La belleza de la oscuridad, el misticismo de las constelaciones y los mágicos sonidos de la noche silvestre son parte el espectáculo de mirar las estrellas, uno que debido a la contaminación que ha invadido los cielos mexicanos, es cada vez más difícil encontrar. Por eso, hoy en día, el lugar ideal para admirar el cosmos se encuentra en medio de la naturaleza, aquí te enseñamos los puntos más bellos en nuestro país para que seas testigo de que sin duda, es posible desconectarse de la acelerada vida cotidiana:

1. Wirikuta, San Luis Potosí

Este desierto potosino es considerado como un lugar sagrado para la cosmogonía y mitología de los wixárikas, grupo indígena que asegura que la creación del mundo y del hombre comenzó ahí. Con más de 140 mil hectáreas, el ecosistema pertenece a la Red Mundial de Sitios Sagrados Naturales de la UNESCO por su inmensa flora cactácea.

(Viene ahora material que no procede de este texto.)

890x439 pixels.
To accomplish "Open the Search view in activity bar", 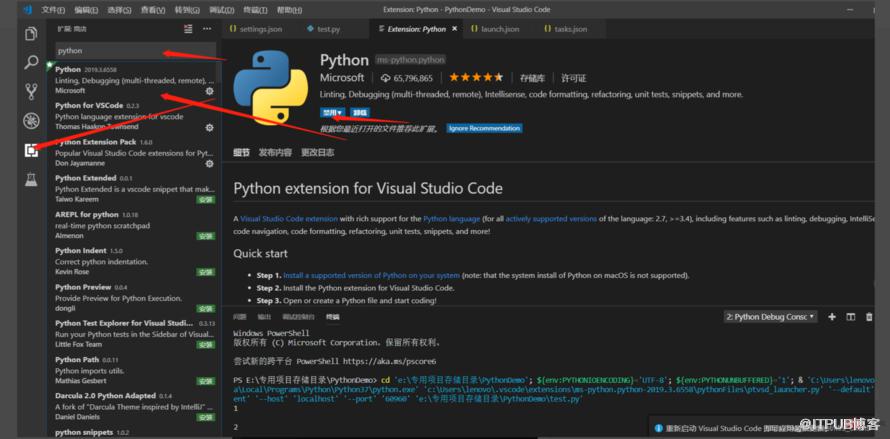I will click(x=31, y=62).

2. Parque Nacional San Pedro Mártir, Baja California

El bosque de este parque te adentra en un ecosistema de pinos y te rodea de la amable fauna del sistema montañoso. Cerca de éste, está el Observatorio Astronómico Nacional, el cual se puede visitar para mirar desde telescopios profesionales el ritmo de los astros, se encuentra a casi 3 mil metros sobre el nivel del mar y por lo tanto, más cerca al infinito de la Vía Láctea.

3. Holbox, Quintana Roo

Más que un destino turístico, Holbox es un paraíso para relajarse y apreciar uno de los cielos más limpios que pertenecen al área natural protegida de Yum-Balam. Además de sus aguas cristalinas, visitar esta playa virgen deja ver alguna que otra estrella fugaz a la orilla del mar.

4. Sierra Negra, Puebla

A más de 4 mil metros sobre el nivel del mar, se encuentra en Puebla el Parque Nacional Pico de Orizaba, el cual se extiende hasta Veracruz, cuna del famoso volcán. Aquí se sitúa el telescopio más grande en México y es un lugar ideal para todos aquellos mochileros que deseen acampar dentro de la majestuosa sierra.

 

5. El Pinacate, Sonora

Un desierto que llega hasta Arizona y ha sido adaptado al sector turístico por su capacidad para apreciar el cielo nocturno con zonas de camping como Cono Rojo y El Tecolote. La Reserva de la Biósfera El Pinacate y Gran Desierto de Altar es además, un territorio que atrae a miles de arqueólogos y científicos por su gran historia y biodiversidad.